5 Nonetheless, I will use them as the primary example.

6 'But what about soviet doctrine?!' Hush, I'll get there.

7 Gunners measure angles in mils, which are approximately one milliradian (milliradian is 2pi*1000 or ~6283, mil is 6400 for convenience), or ~1/17 of a degree. One mil is one meter at one kilometer (definition of a radian). Sources of potential error from the guns: exact shell weight (varies lot to lot), powder temperature, different bore wear on the guns reducing velocity by different amounts, all the weather up to the max altitude of the round from the gun to the target. All of these values change constantly, and all of the operators are tired and under stress and possibly under fire themselves. A few mils here and there add up over tens of kilometers.

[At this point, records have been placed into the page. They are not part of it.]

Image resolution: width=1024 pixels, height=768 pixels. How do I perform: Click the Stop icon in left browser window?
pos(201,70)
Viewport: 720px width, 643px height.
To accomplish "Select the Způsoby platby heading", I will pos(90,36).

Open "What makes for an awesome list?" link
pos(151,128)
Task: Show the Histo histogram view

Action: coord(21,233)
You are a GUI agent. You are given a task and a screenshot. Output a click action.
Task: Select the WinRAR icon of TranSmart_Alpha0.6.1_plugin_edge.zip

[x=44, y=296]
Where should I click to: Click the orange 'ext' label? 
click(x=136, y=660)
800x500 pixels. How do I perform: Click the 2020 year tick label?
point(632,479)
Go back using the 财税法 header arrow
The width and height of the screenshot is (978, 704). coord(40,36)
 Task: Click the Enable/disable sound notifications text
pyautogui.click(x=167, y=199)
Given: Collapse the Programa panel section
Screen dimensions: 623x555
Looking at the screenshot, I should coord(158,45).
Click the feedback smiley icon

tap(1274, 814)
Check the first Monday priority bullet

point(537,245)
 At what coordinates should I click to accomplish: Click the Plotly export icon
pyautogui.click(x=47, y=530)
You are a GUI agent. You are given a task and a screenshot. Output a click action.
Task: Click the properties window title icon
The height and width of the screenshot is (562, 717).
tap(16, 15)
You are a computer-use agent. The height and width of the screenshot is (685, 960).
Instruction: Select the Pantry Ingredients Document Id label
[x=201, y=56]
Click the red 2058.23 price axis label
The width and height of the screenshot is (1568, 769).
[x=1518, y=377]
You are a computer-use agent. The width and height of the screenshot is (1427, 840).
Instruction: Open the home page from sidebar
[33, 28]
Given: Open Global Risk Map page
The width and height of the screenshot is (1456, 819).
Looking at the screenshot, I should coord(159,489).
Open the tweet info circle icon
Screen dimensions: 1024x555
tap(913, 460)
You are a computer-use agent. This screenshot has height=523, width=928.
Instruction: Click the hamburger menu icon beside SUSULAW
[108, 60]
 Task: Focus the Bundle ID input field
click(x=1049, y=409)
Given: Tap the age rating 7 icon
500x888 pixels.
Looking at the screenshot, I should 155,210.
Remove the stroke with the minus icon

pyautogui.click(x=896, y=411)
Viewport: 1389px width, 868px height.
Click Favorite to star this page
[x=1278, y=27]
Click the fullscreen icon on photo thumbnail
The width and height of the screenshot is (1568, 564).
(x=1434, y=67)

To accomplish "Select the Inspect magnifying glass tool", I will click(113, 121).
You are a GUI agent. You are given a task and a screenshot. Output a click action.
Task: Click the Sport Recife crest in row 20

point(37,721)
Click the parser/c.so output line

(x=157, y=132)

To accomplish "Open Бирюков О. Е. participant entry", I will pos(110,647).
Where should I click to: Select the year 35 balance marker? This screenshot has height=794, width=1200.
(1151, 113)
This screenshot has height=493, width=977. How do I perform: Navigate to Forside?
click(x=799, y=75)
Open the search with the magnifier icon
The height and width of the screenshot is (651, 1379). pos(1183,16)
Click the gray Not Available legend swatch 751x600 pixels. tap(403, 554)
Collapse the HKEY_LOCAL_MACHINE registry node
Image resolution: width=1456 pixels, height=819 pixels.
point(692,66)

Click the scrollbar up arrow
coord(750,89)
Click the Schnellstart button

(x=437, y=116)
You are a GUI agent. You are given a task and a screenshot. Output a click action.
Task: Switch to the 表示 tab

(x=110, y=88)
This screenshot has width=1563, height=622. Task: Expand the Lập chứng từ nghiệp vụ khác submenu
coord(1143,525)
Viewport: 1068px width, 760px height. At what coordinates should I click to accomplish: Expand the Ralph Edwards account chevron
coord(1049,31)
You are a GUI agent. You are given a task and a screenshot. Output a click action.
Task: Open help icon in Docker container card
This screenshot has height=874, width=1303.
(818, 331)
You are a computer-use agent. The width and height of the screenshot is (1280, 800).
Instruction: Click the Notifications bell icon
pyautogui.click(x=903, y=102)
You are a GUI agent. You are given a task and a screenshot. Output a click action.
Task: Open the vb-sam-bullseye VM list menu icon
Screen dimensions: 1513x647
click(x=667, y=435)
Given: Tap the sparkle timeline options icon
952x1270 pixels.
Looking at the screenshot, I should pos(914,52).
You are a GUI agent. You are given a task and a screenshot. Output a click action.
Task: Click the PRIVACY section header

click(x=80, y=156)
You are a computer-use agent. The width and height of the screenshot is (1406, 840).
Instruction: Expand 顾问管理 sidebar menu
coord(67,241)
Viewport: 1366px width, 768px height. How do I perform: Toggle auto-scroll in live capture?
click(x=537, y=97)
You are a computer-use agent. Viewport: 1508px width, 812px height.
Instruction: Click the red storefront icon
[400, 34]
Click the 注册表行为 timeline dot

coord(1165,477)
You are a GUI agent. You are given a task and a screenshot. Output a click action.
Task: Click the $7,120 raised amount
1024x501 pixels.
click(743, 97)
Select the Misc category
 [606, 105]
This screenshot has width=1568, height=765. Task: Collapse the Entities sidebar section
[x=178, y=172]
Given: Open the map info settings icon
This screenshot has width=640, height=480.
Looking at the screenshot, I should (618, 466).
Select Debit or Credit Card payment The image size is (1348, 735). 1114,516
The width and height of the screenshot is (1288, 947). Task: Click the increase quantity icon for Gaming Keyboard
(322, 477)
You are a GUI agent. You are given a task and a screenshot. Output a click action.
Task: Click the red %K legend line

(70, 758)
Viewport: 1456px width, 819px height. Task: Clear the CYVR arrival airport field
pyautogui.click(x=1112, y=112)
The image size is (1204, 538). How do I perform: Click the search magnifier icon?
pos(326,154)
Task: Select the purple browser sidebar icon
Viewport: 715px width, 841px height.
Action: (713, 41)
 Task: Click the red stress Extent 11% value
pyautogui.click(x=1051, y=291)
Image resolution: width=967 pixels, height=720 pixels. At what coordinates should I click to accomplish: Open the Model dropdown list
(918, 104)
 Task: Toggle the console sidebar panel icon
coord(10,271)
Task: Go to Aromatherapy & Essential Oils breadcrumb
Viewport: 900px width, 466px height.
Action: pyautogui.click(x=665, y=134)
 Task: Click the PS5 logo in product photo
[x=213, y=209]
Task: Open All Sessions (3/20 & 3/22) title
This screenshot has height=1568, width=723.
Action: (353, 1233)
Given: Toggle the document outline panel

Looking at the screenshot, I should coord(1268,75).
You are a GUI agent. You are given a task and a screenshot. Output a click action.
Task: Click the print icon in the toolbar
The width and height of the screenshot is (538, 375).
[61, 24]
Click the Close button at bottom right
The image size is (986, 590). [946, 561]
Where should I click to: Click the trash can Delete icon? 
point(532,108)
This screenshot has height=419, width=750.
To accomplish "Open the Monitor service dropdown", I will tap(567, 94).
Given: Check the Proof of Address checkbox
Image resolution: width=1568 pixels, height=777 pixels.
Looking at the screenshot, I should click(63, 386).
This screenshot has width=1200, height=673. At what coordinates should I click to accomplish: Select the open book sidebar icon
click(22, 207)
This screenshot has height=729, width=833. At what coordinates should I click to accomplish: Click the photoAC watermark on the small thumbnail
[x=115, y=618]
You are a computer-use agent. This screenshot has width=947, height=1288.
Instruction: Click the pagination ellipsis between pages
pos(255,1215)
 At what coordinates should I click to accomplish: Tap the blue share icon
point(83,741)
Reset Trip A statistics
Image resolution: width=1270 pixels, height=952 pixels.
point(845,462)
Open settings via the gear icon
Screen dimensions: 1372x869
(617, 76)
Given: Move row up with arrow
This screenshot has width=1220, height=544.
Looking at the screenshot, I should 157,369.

8 Fires will typically require approval from any airspace users between the guns and the target, any units in nearby areas that may be affected, the owner of the guns (may not be the same commander as the troops who requested the fire mission), and sometimes from a higher headquarters that just plain always requires their approval for that sort of thing.

9 "He's uh, in those trees over there." 'I'm at 30,000 ft going mach 2 looking through a soda straw, help me help you'.

10 It's worth noting that my understanding of the air defense situation (where I am even less of an expert, so take with a grain of salt), is the reverse. Russian armies have Man Portable Air Defense Systems (MANPADS) down to the platoon level or something crazy, while US Air Defense Artillery (ADA) is at corps and above.

11 I can't resist using a starcraft analogy: it would be stupid to focus all your fire on one zergling, and it would be stupid not to focus all your fire on a collosus.


  1. December 03, 2023Neal said...

    Thank you Incurian. Most informative!

  2. December 04, 2023Tony Zbaraschuk said...

    There is a really good pair of books called The Guns of Normandy and The Guns of Victory, an autobiographical account of Canadian artillery in World War II. Obviously the state of the art has changed considerably since then (e.g., MLRS, GPS, etc.), but they are still very good at getting across the artillery experience and the sorts of things they do and can do. The author started out as a forward observer and by the end of the war was composing and directing substantially larger fire plans.

  3. December 10, 2023Bernd said...

    I've always wondered about the practical uses for FASCAM. I guess in the 2010s that wasn't a big topic of discussion for you guys, but do you know what the cold war era doctrine was?

    In sims the main use I found was plugging up breached minefields to slow down follow-on elements and keep your defenses from being overwhelmed.

  4. January 26, 2024incurian said...

    I don't know the cold war era doctrine, but you're correct that in my own time the attitude toward FASCAM was "lol we'll never ever use that." I got the impression they were rediscovering/inventing new doctrine toward the end of that decade.

    Literally the only place I'd seen it mentioned seriously was in The Defense of Hill 781.